During the execution of the search warrant, authorities seized a bullet proof vest, a Navassa “Detective” badge, a portable police radio, a collapsible ASP baton, a typed letter from Navassa, a key fob for a Dodge vehicle, and metal handcuffs from Cinotti’s home.
WECT tried to clarify Cinotti’s exact relationship with the Navassa Police Department at the time he was charged with impersonating a police officer, and to determine if he was on their payroll or just a volunteer. Town Attorney Norwood Blanchard said Cinotti was never on the payroll. As he understands it, the previous interim police chief allowed Cinotti to volunteer, but doubts he was ever authorized to conduct traffic stops.
No one answered the door when WECT went to the address listed for Cinotti on court paperwork. An American flag with a US Army logo was flying in front of his home, and an SUV with a Disabled Veteran license plate was parked in front of his house. The plate was personalized with Cinotti’s initials, EAC. When WECT called the phone number listed for him on court documents, the man who answered said the reporter had the wrong number. The number listed on the web page for Cinotti’s business as a certified mediator is answered by an automated recording.

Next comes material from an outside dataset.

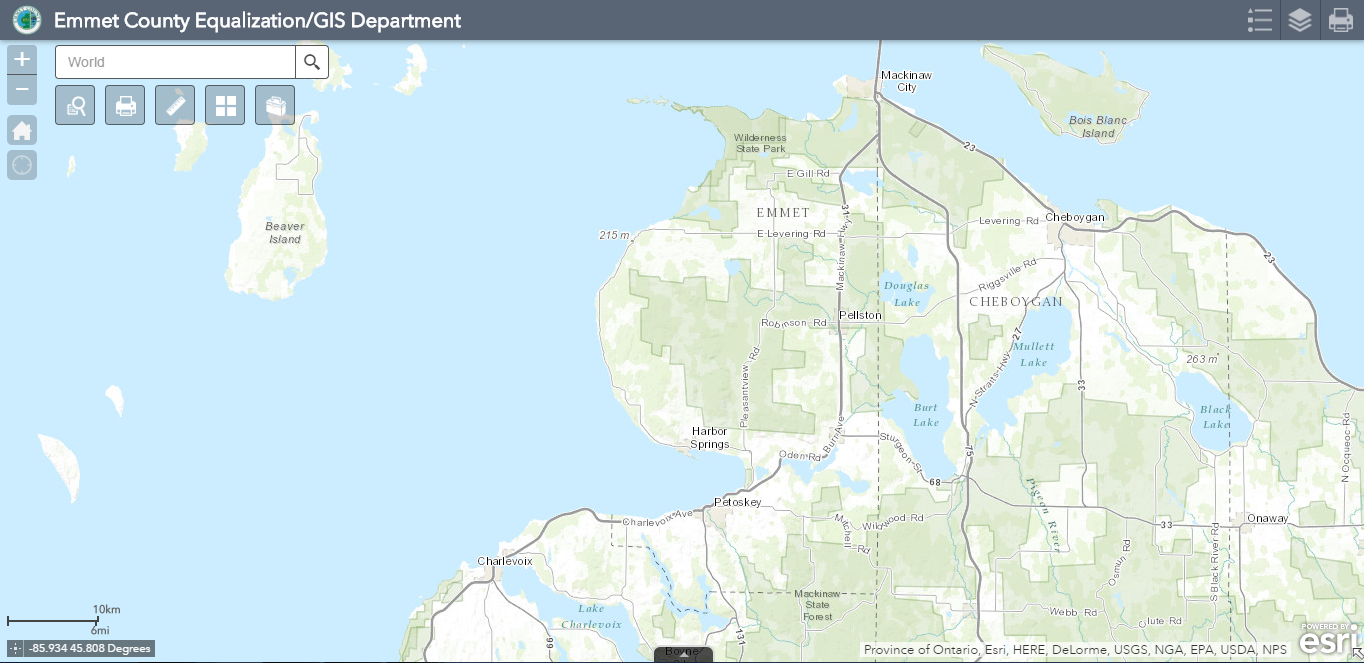This screenshot has height=663, width=1364.
Task: Zoom in using the plus button
Action: coord(21,59)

Cinotti’s neighbors said they used to see quite a bit of him around the neighborhood, but that he’s been laying low since being criminally charged this summer. They also said he wanted to run for a seat on the board of their Homeowners Association, but was not allowed to because he does not own his home.
Cinotti retained his own attorney, Jordan Duhe Willetts, to represent him on his growing list of criminal charges. Willetts declined to comment for this story.